Five-point charges, each of value $+q$ are placed on five vertices of a regular hexagon of side $L$. What is the magnitude of the force on a point charge of value $-q$ placed at the center of the hexagon?

Answer 1

Step 1: Construct the diagram

We know that a hexagon has $6$ sides.

It is given that $5$ point charges of value $+q$ are placed on five hexagon vertices.

We know that $+q$ has a radially outward electric field while $-q$ has a radially inward electric field.

Hence, from the figure, we can see that $4$ out of the $5$ force due to the charge $+q$ will cancel each other out since they are evaluated to be similar and in opposite directions.

Only the force due to charge $-q$ on one of the $+q$ will remain.
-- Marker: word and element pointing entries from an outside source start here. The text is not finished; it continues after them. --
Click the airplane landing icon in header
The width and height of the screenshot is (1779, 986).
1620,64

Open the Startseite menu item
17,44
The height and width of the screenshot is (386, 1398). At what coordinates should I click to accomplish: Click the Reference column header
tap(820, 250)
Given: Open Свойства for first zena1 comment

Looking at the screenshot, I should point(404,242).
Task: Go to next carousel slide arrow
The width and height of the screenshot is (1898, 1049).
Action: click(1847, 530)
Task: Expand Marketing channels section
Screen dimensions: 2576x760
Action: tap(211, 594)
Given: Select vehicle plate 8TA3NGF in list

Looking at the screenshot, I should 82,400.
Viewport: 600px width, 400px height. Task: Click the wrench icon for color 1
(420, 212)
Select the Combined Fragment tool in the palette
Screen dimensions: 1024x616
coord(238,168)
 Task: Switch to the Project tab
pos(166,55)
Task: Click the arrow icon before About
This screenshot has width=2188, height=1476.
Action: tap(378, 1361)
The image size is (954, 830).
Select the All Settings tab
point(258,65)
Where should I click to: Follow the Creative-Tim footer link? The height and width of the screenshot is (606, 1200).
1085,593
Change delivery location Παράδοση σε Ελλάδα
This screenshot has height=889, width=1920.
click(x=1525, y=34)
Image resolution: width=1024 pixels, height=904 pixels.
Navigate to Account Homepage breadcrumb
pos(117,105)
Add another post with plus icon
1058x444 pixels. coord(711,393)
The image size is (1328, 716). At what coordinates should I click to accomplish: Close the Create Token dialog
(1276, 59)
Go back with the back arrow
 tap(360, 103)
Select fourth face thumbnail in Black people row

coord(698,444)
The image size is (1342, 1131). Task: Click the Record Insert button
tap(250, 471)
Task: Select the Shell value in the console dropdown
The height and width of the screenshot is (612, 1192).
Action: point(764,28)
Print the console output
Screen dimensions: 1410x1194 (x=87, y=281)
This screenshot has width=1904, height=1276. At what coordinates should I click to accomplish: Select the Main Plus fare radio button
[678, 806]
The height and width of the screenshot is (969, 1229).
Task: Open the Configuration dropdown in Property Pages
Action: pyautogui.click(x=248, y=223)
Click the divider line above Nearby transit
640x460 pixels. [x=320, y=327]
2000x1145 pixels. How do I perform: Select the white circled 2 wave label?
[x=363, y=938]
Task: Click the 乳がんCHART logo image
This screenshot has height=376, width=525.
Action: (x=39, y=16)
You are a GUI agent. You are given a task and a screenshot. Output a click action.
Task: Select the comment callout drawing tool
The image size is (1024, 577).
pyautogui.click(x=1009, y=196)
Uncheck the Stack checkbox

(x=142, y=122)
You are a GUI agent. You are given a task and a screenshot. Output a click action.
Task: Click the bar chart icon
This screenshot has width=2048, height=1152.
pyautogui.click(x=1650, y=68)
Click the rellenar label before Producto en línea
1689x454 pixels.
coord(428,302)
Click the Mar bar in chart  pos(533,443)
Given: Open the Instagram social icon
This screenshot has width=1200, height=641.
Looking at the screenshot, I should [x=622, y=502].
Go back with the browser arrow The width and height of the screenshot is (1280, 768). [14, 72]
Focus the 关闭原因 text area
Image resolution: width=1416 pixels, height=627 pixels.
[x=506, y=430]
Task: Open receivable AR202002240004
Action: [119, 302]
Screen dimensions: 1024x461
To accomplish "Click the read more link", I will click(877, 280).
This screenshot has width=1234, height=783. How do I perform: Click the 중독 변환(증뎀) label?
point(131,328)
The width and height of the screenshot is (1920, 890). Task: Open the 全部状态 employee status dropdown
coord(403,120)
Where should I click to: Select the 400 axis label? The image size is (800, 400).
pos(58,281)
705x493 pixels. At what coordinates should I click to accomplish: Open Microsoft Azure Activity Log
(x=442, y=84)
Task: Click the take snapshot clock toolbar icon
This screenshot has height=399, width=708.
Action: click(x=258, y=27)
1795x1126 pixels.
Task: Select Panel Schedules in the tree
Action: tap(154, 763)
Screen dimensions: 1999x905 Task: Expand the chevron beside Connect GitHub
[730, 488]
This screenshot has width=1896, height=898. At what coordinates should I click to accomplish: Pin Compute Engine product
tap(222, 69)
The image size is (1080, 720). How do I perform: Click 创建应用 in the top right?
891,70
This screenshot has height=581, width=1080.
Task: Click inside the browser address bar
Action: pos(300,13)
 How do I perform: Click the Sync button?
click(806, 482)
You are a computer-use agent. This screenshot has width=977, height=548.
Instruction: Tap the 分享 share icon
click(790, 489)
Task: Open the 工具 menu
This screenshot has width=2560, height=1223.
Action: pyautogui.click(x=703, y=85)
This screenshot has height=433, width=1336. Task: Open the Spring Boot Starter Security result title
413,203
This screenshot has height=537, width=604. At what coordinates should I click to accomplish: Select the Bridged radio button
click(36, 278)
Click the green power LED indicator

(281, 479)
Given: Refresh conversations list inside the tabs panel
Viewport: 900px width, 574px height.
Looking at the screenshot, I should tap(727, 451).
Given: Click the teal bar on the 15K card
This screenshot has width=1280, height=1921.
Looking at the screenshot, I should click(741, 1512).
Step 2: Determine the net force

The magnitude of both the charges is $q$ , and the length of the polygon is $L$

We know that the force between two charges is given as,

$F=\frac{1}{4{\mathrm{\pi \epsilon }}_0}\times \frac{q_1{q}_2}{r^2}$

where, $q_1$ and $q_2$ are the two charges, and $r$ is the distance between them.

Thus, the net force,

$F=\frac{1}{4{\mathrm{\pi \epsilon }}_0}\times \frac{q.q}{L^2}$

$=9\times {10}^9\times \frac{q^2}{L^2}$ $\left[\because \frac{1}{4{\mathrm{\pi \epsilon }}_0}=9\times {10}^9\right]$

Hence the magnitude of the net force is $9\times {10}^9\times \frac{q^2}{L^2}$.